*** Opening of Data for this task ***
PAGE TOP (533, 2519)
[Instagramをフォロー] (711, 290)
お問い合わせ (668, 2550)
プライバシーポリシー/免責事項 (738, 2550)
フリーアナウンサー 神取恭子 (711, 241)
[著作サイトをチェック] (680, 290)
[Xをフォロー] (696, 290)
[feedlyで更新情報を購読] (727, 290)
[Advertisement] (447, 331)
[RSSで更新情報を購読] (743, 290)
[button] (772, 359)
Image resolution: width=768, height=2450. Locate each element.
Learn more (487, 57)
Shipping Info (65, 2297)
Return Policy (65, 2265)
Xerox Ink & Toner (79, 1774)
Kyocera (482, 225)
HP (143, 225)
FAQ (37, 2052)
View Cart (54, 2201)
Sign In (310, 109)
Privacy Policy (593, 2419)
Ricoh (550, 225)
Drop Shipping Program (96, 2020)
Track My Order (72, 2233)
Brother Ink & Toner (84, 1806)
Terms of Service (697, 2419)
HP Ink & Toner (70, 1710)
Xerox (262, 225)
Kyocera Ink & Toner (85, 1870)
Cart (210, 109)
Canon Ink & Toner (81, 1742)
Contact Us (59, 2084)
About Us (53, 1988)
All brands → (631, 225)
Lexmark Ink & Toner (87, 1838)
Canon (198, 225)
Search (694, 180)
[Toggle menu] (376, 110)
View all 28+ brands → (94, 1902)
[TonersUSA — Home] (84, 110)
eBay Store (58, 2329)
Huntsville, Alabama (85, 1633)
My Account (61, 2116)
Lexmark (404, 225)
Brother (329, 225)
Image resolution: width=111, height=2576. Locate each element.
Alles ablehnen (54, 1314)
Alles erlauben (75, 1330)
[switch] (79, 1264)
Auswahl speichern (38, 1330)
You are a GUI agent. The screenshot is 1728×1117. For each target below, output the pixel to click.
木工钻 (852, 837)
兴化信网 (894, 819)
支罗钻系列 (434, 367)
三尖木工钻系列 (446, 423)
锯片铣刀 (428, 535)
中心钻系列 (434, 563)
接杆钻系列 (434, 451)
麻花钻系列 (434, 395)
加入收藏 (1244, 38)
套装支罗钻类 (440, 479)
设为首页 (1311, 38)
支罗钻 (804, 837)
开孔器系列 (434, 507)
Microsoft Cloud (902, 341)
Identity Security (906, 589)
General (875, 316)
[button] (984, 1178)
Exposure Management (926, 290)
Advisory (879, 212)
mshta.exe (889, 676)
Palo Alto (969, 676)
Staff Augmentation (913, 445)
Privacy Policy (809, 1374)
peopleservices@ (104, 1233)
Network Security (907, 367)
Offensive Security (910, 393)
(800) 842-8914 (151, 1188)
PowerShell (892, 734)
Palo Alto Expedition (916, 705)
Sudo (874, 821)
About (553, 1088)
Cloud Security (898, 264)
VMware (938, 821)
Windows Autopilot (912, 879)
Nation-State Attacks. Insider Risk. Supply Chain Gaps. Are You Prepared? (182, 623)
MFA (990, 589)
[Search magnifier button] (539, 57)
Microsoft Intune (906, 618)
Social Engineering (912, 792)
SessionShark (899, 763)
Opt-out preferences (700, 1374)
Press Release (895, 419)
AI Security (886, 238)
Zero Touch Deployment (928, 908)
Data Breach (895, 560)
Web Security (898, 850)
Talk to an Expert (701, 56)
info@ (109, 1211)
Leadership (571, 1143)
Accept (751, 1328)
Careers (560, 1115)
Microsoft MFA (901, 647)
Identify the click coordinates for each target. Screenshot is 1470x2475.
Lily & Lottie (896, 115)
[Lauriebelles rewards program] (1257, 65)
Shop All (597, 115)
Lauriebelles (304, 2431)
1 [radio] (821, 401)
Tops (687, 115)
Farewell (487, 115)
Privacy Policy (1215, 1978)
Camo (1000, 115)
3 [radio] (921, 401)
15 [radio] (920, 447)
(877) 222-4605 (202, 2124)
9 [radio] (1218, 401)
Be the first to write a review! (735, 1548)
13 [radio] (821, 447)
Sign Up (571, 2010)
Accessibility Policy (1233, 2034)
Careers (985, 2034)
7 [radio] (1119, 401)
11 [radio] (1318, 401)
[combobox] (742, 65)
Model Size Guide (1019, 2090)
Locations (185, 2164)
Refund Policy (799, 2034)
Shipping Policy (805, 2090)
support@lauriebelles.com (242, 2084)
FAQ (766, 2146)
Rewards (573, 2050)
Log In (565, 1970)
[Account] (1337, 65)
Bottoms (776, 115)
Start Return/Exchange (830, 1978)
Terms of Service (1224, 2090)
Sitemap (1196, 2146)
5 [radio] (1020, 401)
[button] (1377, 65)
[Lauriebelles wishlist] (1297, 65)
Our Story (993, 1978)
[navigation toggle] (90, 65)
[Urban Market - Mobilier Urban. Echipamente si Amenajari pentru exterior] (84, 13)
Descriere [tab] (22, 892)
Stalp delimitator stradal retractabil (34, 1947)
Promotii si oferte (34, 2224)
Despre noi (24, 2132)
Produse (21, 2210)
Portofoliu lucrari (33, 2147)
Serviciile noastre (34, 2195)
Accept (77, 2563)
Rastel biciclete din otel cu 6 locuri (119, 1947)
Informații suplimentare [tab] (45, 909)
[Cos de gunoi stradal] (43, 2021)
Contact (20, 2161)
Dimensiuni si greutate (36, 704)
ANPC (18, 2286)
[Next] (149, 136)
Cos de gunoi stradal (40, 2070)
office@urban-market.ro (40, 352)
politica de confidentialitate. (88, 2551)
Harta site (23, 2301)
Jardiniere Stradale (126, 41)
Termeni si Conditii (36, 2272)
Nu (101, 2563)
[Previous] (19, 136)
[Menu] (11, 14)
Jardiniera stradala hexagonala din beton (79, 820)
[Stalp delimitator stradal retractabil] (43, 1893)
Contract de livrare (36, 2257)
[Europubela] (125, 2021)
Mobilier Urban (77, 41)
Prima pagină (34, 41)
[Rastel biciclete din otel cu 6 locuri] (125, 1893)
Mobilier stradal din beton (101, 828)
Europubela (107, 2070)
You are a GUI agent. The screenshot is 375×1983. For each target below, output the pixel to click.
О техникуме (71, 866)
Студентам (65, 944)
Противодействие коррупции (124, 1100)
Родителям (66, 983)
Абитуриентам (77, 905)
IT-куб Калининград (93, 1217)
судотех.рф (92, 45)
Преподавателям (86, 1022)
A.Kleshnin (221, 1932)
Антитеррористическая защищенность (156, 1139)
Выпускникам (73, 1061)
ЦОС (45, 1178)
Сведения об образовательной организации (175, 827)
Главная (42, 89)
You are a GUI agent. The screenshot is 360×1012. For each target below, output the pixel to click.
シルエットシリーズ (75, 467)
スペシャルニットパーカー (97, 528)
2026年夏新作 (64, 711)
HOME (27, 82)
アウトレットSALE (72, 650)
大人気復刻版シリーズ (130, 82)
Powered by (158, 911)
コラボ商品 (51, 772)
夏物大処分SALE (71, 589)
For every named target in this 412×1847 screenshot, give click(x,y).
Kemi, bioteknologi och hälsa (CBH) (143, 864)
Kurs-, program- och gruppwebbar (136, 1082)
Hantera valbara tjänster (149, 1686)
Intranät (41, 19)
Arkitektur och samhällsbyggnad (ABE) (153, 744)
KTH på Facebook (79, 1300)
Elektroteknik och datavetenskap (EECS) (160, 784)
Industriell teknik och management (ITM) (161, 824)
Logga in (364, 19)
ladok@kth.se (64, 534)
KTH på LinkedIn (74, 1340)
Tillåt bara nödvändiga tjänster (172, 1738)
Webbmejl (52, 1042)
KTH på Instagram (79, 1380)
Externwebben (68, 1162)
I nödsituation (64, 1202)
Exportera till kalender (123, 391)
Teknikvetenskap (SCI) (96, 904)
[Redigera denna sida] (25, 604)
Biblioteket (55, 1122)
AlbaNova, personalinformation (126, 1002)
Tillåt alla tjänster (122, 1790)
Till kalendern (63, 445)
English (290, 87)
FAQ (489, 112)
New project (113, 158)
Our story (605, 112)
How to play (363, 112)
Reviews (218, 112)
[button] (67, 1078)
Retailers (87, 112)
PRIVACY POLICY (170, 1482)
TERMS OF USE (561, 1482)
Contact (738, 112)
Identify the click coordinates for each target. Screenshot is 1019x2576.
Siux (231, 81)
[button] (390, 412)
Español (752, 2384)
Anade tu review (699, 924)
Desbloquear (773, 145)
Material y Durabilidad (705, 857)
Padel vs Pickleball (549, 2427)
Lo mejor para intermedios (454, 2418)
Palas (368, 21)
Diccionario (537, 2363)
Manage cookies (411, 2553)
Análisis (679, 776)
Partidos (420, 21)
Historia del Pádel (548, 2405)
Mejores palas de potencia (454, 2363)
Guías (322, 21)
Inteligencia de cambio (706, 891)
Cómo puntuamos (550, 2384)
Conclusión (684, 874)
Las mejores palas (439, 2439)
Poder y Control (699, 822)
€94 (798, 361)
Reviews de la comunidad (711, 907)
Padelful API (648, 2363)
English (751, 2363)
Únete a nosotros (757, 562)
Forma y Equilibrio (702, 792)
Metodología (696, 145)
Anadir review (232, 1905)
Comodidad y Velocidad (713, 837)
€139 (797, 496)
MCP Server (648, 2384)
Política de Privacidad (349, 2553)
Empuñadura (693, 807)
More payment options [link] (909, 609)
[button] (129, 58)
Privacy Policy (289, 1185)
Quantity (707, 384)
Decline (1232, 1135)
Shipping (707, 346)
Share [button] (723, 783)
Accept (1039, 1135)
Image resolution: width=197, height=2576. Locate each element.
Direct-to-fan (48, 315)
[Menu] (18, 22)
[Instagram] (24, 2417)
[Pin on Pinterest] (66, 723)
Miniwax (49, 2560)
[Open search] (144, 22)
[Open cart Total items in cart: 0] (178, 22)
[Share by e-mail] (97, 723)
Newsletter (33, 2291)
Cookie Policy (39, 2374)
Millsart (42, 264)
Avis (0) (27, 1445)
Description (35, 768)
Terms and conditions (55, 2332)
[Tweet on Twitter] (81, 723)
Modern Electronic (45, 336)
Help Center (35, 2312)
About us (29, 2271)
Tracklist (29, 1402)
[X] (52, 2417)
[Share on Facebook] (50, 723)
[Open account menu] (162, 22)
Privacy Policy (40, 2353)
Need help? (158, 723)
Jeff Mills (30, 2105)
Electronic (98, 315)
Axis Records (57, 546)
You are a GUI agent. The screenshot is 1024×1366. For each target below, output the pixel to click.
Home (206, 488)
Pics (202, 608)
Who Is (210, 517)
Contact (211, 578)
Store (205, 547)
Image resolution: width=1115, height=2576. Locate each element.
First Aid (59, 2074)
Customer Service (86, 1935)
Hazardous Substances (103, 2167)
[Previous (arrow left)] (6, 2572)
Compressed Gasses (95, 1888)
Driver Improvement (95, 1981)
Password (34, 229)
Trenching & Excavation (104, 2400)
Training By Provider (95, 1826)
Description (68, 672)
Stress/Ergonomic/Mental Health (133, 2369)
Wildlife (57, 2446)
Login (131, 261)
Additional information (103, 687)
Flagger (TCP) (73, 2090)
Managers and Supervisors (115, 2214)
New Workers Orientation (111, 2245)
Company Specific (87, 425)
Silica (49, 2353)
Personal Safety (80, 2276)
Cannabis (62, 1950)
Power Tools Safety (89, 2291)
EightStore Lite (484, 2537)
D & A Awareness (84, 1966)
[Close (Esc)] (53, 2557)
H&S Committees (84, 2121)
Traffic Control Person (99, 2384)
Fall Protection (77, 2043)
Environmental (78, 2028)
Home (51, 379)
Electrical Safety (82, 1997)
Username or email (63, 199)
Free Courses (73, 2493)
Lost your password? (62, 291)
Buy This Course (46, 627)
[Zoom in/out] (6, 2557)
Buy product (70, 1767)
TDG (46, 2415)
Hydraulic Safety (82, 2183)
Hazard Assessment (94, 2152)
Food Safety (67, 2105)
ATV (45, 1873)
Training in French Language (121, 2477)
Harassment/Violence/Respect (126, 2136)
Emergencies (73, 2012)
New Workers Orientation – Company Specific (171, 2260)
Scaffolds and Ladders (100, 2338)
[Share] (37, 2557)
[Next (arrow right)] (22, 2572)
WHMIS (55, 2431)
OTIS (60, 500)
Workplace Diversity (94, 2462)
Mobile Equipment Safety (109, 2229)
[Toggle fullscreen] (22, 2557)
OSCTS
*** Close of Data for this task ***
§ Exercise objective
Within the material above, transcribe exactly the lines that run from the line holding "Portofoliu lucrari (33, 2147)" through the line holding "アウトレットSALE (72, 650)".

§ Finished exercise
Portofoliu lucrari (33, 2147)
Serviciile noastre (34, 2195)
Accept (77, 2563)
Rastel biciclete din otel cu 6 locuri (119, 1947)
Informații suplimentare [tab] (45, 909)
[Cos de gunoi stradal] (43, 2021)
Contact (20, 2161)
Dimensiuni si greutate (36, 704)
ANPC (18, 2286)
[Next] (149, 136)
Cos de gunoi stradal (40, 2070)
office@urban-market.ro (40, 352)
politica de confidentialitate. (88, 2551)
Harta site (23, 2301)
Jardiniere Stradale (126, 41)
Termeni si Conditii (36, 2272)
Nu (101, 2563)
[Previous] (19, 136)
[Menu] (11, 14)
Jardiniera stradala hexagonala din beton (79, 820)
[Stalp delimitator stradal retractabil] (43, 1893)
Contract de livrare (36, 2257)
[Europubela] (125, 2021)
Mobilier Urban (77, 41)
Prima pagină (34, 41)
[Rastel biciclete din otel cu 6 locuri] (125, 1893)
Mobilier stradal din beton (101, 828)
Europubela (107, 2070)
You are a GUI agent. The screenshot is 375×1983. For each target below, output the pixel to click.
О техникуме (71, 866)
Студентам (65, 944)
Противодействие коррупции (124, 1100)
Родителям (66, 983)
Абитуриентам (77, 905)
IT-куб Калининград (93, 1217)
судотех.рф (92, 45)
Преподавателям (86, 1022)
A.Kleshnin (221, 1932)
Антитеррористическая защищенность (156, 1139)
Выпускникам (73, 1061)
ЦОС (45, 1178)
Сведения об образовательной организации (175, 827)
Главная (42, 89)
You are a GUI agent. The screenshot is 360×1012. For each target below, output the pixel to click.
シルエットシリーズ (75, 467)
スペシャルニットパーカー (97, 528)
2026年夏新作 (64, 711)
HOME (27, 82)
アウトレットSALE (72, 650)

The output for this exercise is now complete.